EXERCISE REQUIREMENTS =
Please reproduce all entries word for word and omit their pictures.

THE DATA =
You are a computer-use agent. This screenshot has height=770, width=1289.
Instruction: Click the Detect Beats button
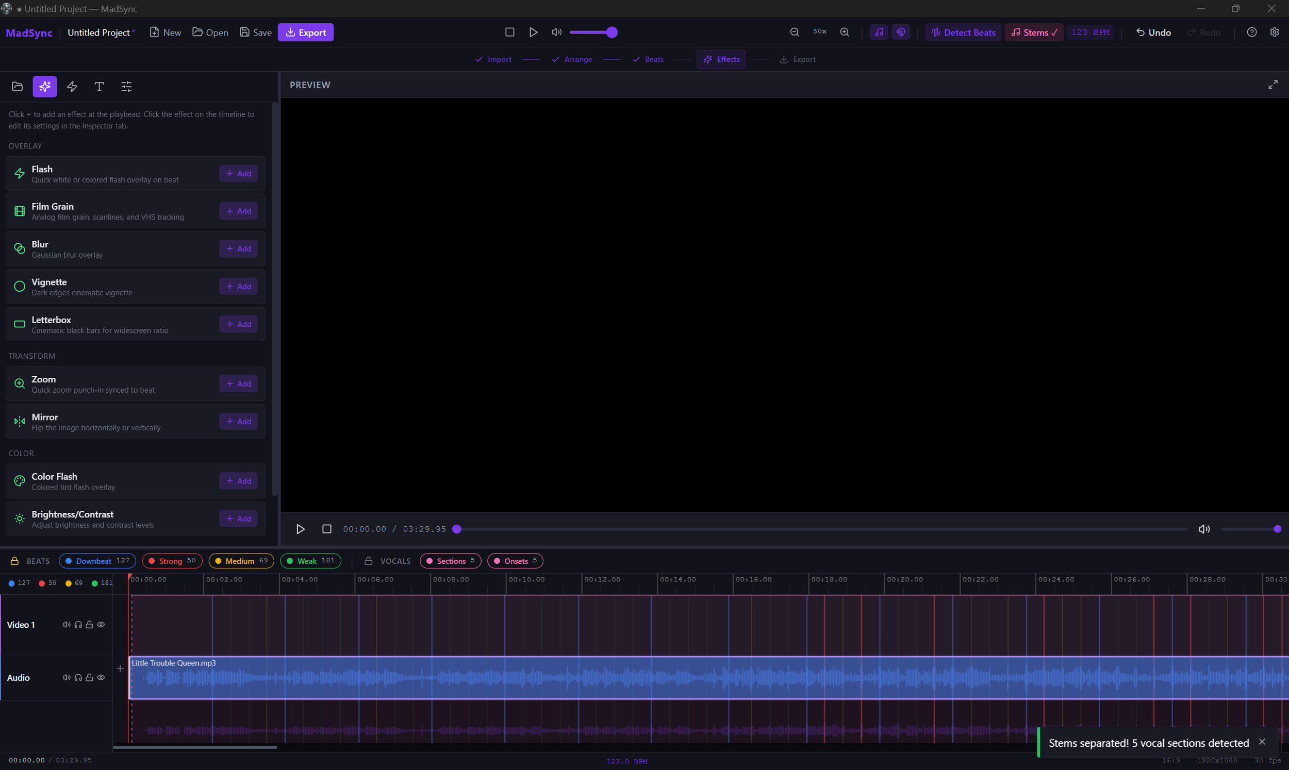tap(963, 32)
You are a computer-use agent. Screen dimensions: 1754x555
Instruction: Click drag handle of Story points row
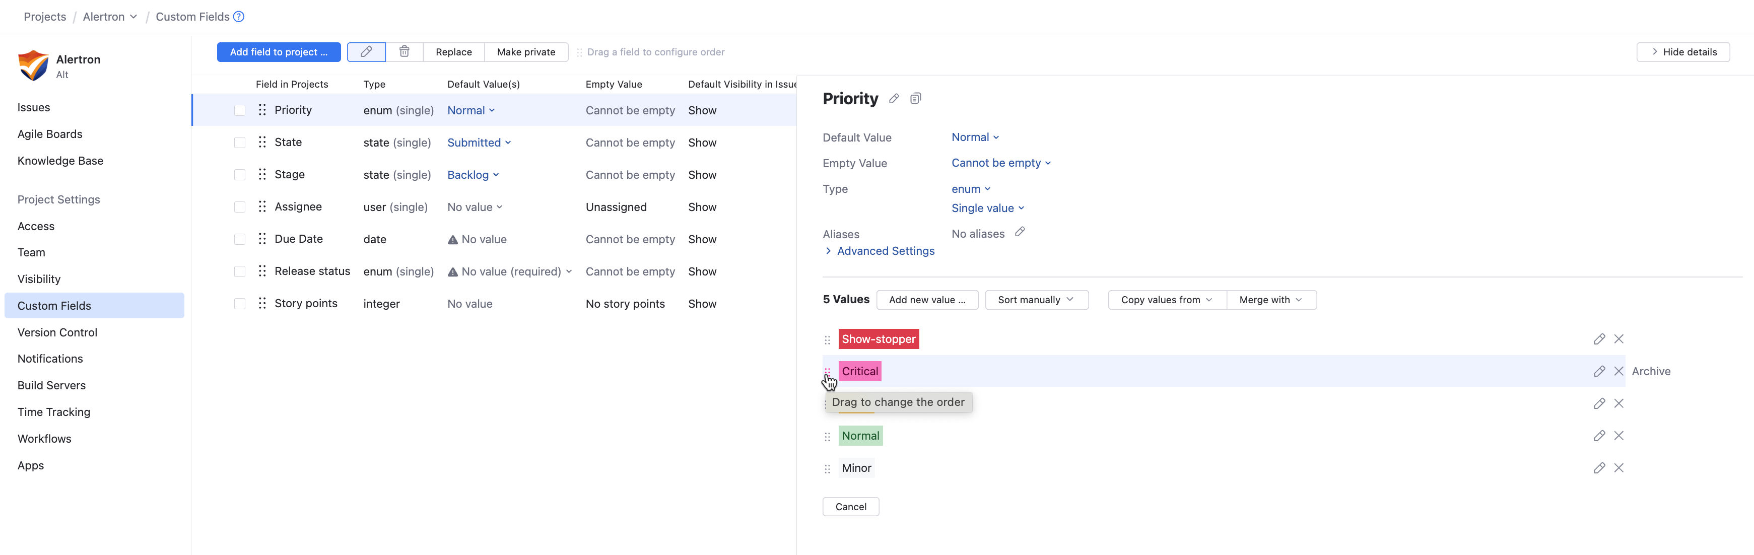tap(262, 304)
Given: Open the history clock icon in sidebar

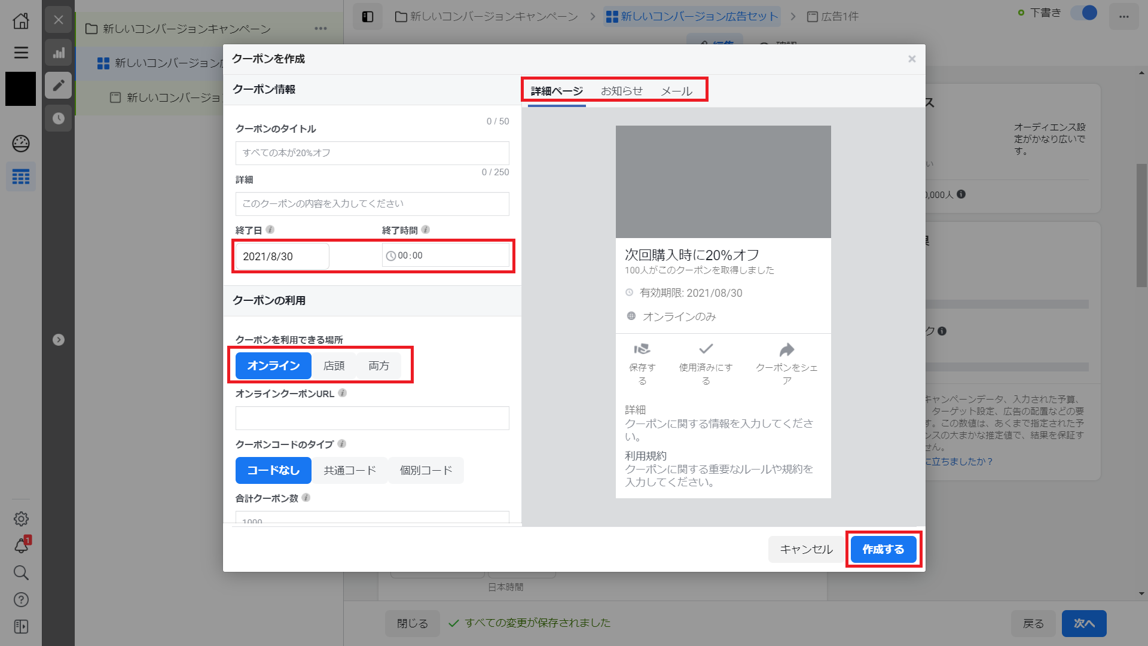Looking at the screenshot, I should 58,118.
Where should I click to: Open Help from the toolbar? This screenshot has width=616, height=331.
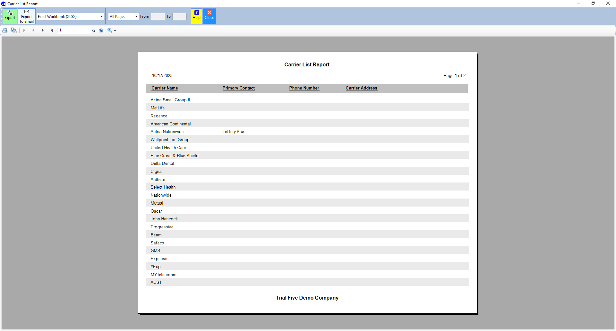pos(196,16)
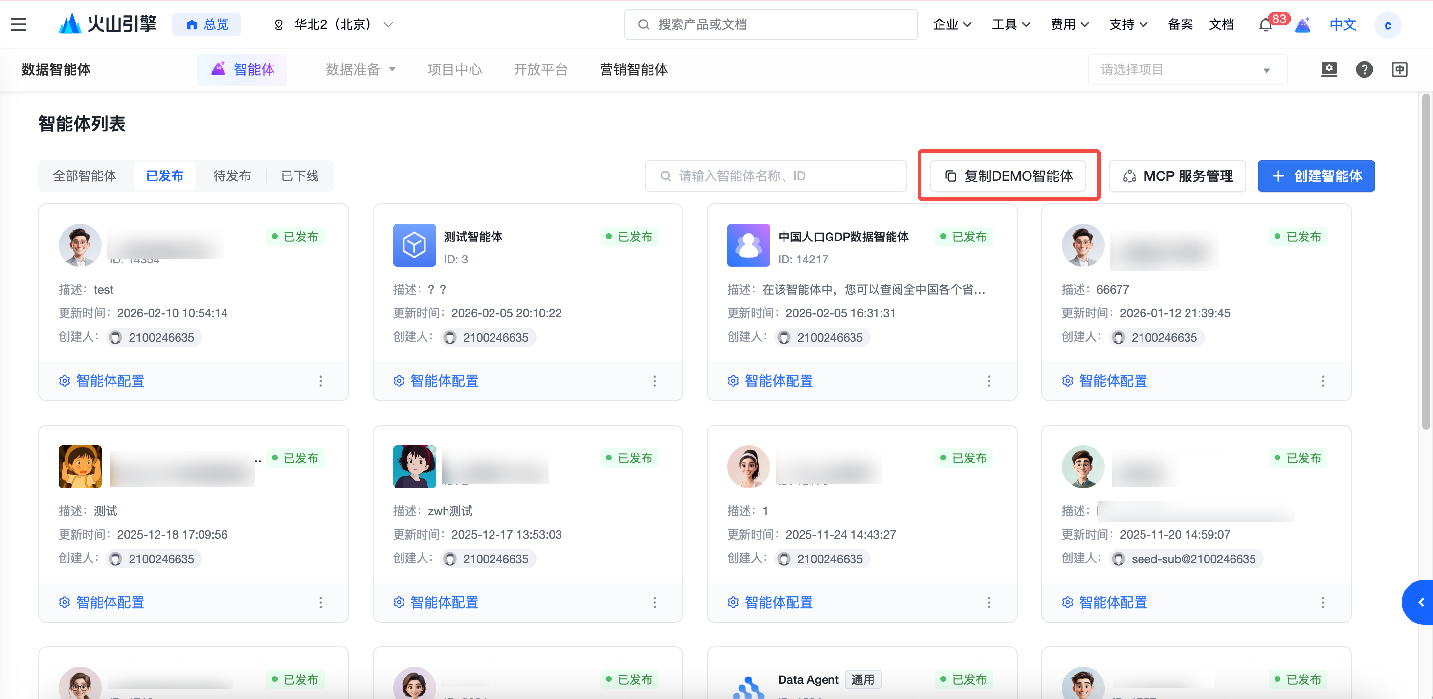This screenshot has height=699, width=1433.
Task: Open the hamburger navigation menu
Action: [x=18, y=24]
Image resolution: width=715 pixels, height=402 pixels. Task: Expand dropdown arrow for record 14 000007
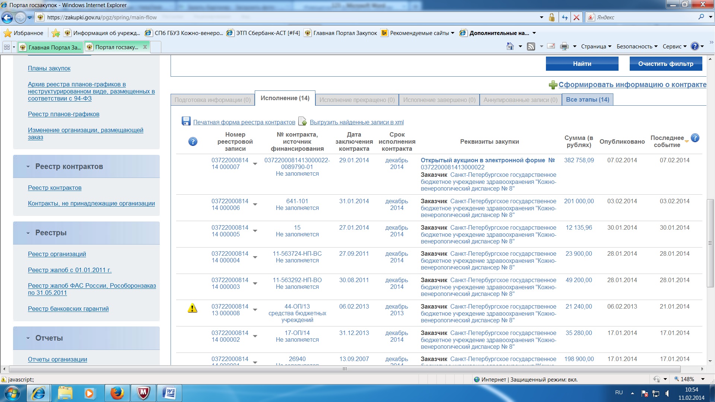pos(255,164)
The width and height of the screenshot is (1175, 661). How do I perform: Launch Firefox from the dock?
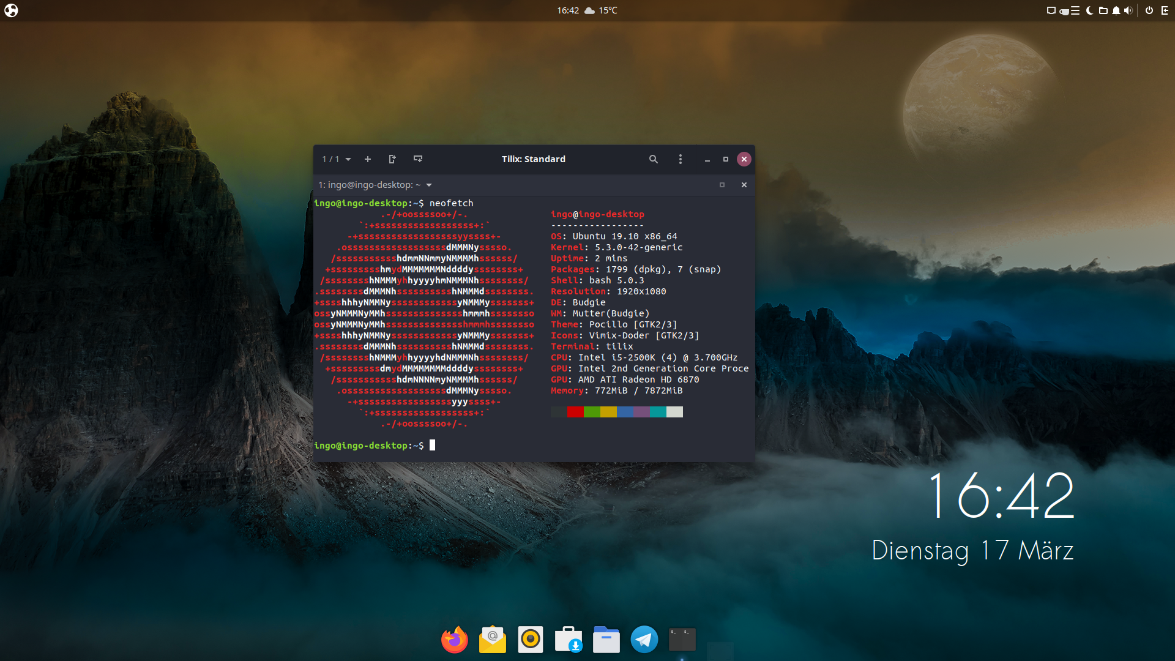pos(455,640)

RESULT OF THE EXERCISE =
You are a computer-use agent. This screenshot has height=770, width=1289.
Instruction: Click the Detect Beats button
tap(963, 32)
You are a computer-use agent. Screen dimensions: 1754x555
Instruction: Click drag handle of Story points row
tap(262, 304)
Given: Open the history clock icon in sidebar

Looking at the screenshot, I should 58,118.
Where should I click to: Open Help from the toolbar? This screenshot has width=616, height=331.
pos(196,16)
This screenshot has height=699, width=1433.
Task: Open the hamburger navigation menu
Action: [x=18, y=24]
Image resolution: width=715 pixels, height=402 pixels. Task: Expand dropdown arrow for record 14 000007
pos(255,164)
The width and height of the screenshot is (1175, 661). How do I perform: Launch Firefox from the dock?
pos(455,640)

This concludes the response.